A few weeks ago, I got my DNA test results from 23andMe. They analyze approximately one million SNPs from your DNA and store the results in a database. They match your DNA to scores of known disease risks, and deduce several other things from your genes. In addition to the many things they test for, you can do your own queries to see how your SNPs match up with almost any study you find. On prompting from relatives, I manually looked up the SNPs associated with Neanderthal admixture, and confirmed that I do have Neanderthal ancestors (as nearly all of us do).
My primary motivation for running the test was to see if I was at risk for Alzheimer’s. My mother’s father died from Alzheimer’s, so I had reason to be concerned. And ever since reading “Flowers for Algernon” at age 12, I’ve felt that Alzheimer’s would be an especially poignant way to die. Since age 17, I’ve kept current on Alzheimer’s research, taken supplements intended to slow Alzheimer’s, and done brain exercises intended to keep my mind in shape.
Although 23andMe don’t directly test for Alzheimer’s, you can get a good picture by manually looking at a few SNPs. It turns out that I am at very low risk for Alzheimer’s. I have been outrunning the wrong disease my entire life.
Instead, I’m at elevated risk for prostate cancer, which doesn’t worry me much. Nearly one third of men with my specific genetic variation will get prostate cancer by age 90, as opposed to a bit more than one sixth of men in general. Prostate cancer is quite survivable, and I know how to manage it.
If I’m going to die of a genetically influenced disease, it will probably be esophageal cancer.
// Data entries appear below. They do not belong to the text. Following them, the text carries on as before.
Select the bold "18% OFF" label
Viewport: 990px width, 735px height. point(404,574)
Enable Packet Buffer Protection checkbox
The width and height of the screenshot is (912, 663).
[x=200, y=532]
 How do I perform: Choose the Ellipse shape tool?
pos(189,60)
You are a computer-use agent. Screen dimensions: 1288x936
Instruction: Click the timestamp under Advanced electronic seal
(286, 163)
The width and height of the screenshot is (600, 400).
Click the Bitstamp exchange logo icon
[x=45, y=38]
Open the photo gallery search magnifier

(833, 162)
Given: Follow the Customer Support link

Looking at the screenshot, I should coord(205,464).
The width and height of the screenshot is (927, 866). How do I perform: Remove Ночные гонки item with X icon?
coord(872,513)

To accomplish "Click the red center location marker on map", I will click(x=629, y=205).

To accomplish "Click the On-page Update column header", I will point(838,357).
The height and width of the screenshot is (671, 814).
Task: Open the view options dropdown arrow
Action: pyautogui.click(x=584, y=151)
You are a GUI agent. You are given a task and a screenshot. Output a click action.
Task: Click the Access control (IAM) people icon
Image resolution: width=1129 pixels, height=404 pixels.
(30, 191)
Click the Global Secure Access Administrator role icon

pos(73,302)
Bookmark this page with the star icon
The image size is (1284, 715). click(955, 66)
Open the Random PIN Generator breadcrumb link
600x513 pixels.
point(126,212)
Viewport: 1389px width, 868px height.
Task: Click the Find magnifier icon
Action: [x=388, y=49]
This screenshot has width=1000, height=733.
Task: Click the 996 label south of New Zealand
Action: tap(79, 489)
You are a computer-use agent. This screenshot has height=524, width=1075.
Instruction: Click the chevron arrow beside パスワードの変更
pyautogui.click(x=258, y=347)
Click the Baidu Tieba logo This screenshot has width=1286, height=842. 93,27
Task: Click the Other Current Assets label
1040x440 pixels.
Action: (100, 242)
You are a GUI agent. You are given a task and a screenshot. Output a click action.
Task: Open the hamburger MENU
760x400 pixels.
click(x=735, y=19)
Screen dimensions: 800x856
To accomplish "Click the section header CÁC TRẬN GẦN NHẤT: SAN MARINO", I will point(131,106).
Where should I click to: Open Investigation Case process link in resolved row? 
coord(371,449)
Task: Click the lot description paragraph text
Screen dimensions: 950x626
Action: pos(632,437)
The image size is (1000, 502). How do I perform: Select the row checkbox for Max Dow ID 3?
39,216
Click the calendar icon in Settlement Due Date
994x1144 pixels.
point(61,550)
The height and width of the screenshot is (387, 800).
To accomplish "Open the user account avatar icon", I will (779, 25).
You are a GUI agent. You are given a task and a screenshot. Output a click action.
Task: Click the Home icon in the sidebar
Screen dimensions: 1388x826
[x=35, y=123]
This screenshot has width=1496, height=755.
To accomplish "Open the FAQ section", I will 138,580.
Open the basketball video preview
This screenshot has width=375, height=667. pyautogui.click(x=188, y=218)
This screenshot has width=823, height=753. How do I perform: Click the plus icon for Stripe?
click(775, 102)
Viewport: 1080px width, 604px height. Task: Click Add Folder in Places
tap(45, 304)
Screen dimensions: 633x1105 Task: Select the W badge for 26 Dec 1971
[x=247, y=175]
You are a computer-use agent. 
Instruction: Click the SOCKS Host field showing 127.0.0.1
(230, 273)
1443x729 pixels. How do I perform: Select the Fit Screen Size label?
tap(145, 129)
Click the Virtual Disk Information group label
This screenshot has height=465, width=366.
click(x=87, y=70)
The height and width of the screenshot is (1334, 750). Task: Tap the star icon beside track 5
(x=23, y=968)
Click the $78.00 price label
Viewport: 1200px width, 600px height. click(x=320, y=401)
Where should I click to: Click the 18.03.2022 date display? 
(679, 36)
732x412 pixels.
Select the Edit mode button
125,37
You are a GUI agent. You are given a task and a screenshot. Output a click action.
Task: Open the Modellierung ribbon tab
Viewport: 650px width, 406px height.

One in 300 men with my specific genetic variation get esophageal cancer by age 90, as opposed to something like 1 in 600 generally. I’m addicted to Hunan and Sichuan food, which increases my odds. Even if that triples my chances (and I doubt it), that’s still only a 1% chance of getting esophageal cancer. However, those odds are uncomfortably high, since esophageal cancer is painful and deadly. Atheist Christopher Hitchens and actor Michael Douglas are both attempting to fight esophageal cancer right now. Since America is financially bankrupt and politically gridlocked for the foreseeable future, I’m pretty sure that now is the best level of healthcare I’ll ever see in my lifetime. It’s all downhill from here; at least for the next 30 years. If I contract esophageal cancer, a cure is vanishingly improbable, and I’ll hope at best for good hospice care and cheap painkillers.
So, I will lay off of the spicy food.
Other than my 0.3% chance of dying a painful death from esophageal cancer, my genes look pretty good. For Christians, in particular, Alzheimer’s poses some extremely difficult questions. I’m happy that I can passively evaluate those questions now; I no longer have a dog in the hunt. The fact that a Christian would find a painful death from esophageal cancer vastly preferable to Alzheimer’s is quite revealing, and probably interesting to those who are curious about the Christian mentality.
Ambiguously, I’m genetically suited to be a sprinter rather than a distance athlete. This matches my experience. On nearly every other score directly measured by 23andMe, I win the genetic lottery unambiguously. Genetic variations associated with IQ, memory, and general health — 100% positive.
Should I direct these advantages entirely toward thwarting the primary risk for HOW I DIE? To do so would be to commit McNamara’s Fallacy, and I’m certain to die one way or another, eventually. Obsessing about only those factors that I can measure is probably counterproductive. I continue to take supplements and stock the Tamiflu, IOSAT, and other emergency supplies. And I will cut back on the spicy food. But I will ultimately die some “how”. Only now, it’s not likely that my death will involve severe dementia, schizophrenia, or other mental breakdown. My new poignant death to outrun is a slow and painful death, and that’s OK by me.